Eco-friendly synthesis of ZnO, CuO, and ZnO/CuO nanoparticles using extract of spent Pleurotus ostreatus substrate, and their antioxidant and anticancer activities

Abstract Biosynthesis techniques for nanomaterials have advanced significantly, promoting eco-friendly synthesis chemistry as a sustainable alternative to conventional methods. This study presents a novel and environmentally friendly approach for synthesizing nanoparticulate ZnO, CuO, and ZnO/CuO nanocomposites using aqueous extracts of Pleurotus ostreatus spent substrate, is reported.
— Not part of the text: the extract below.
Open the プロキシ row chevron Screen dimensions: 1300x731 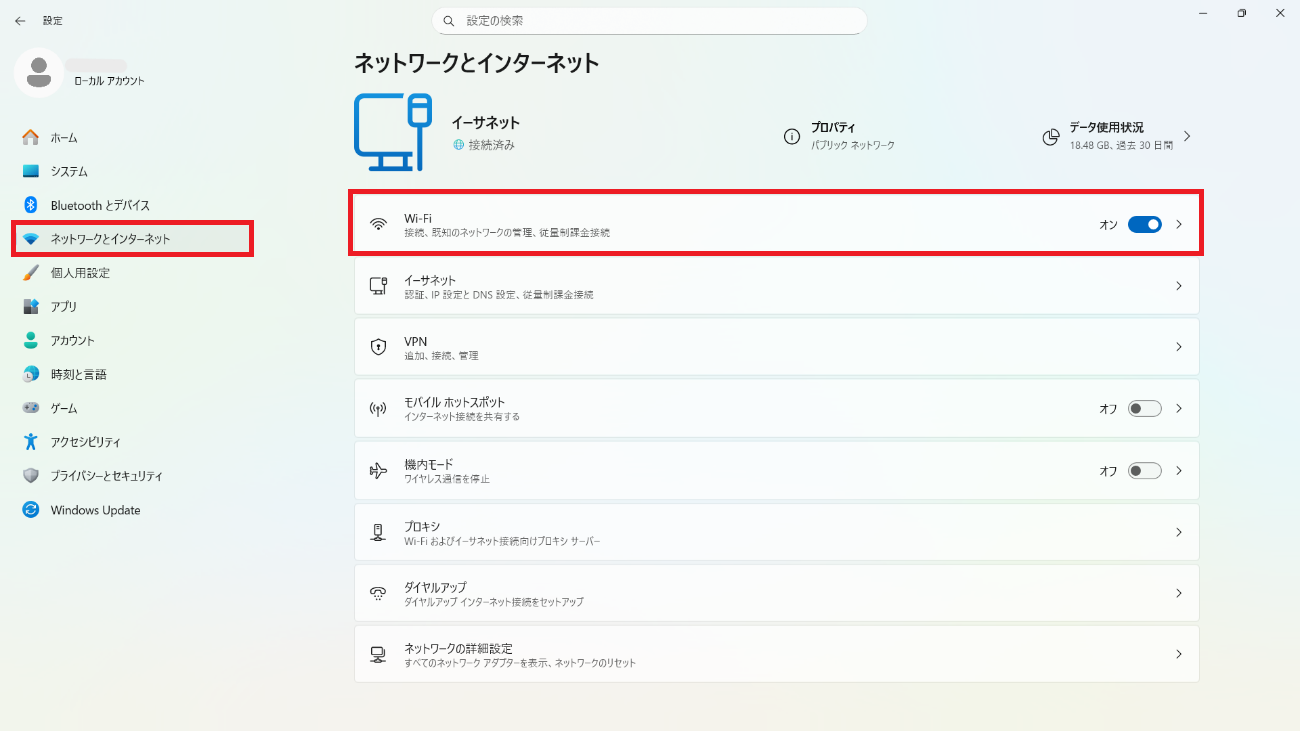coord(1179,532)
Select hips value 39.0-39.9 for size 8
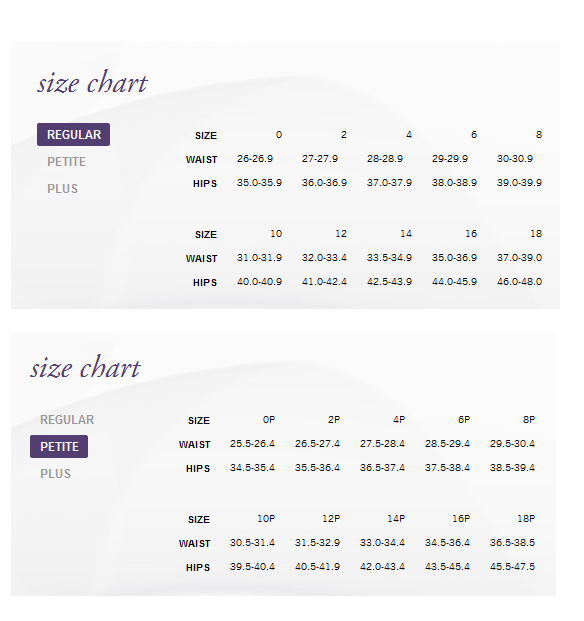Screen dimensions: 584x621 (519, 183)
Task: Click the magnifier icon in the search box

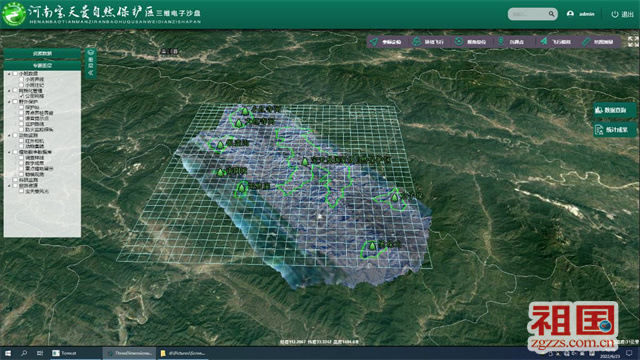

The structural, optical, and morphological properties of the synthesized NPs were analysed. A hexagonal phase of ZnO NPs and a monoclinic phase of CuO NPs were obtained according to the X-ray diffraction analysis. A reduction in the peak intensity of these metal oxides was observed in the ZnO/CuO NPs due to reduced crystallinity. The absorption spectra, obtained from the UV–vis analysis, showed peaks at 354, 365, and 525 nm for the ZnO, CuO, and ZnO/CuO NPs, respectively. An anticancer assay of the NPs was conducted using human embryonic kidney (HEK 293) and cervical carcinoma (HeLa) cell lines, while a 1,1-diphenyl-2-picrylhydrazyl (DPPH) assay was used for the antioxidant evaluation. The ZnO, CuO, and ZnO/CuO NPs showed higher antioxidant potency with IC 50 of 2.15, 2.16, and 3.18 µg/mL, respectively, than the ascorbic acid (4.25 µg/mL). This indicates that the nanoparticles were more effective in capturing DPPH free radicals. Anticancer assays showed strong cytotoxic effects for all nanoparticles, with ZnO NPs exhibiting the highest activity (IC 50 : 1.94 μM for HEK 293 cells, 3.23 μM for HeLa cells), surpassing CuO and ZnO/CuO NPs. Cell viability for both HEK 293 and HeLa cells decreased as nanoparticle concentration increased, confirming dose-dependent cytotoxicity. The green synthesized metal oxides and their composite have the potential for biomedical applications.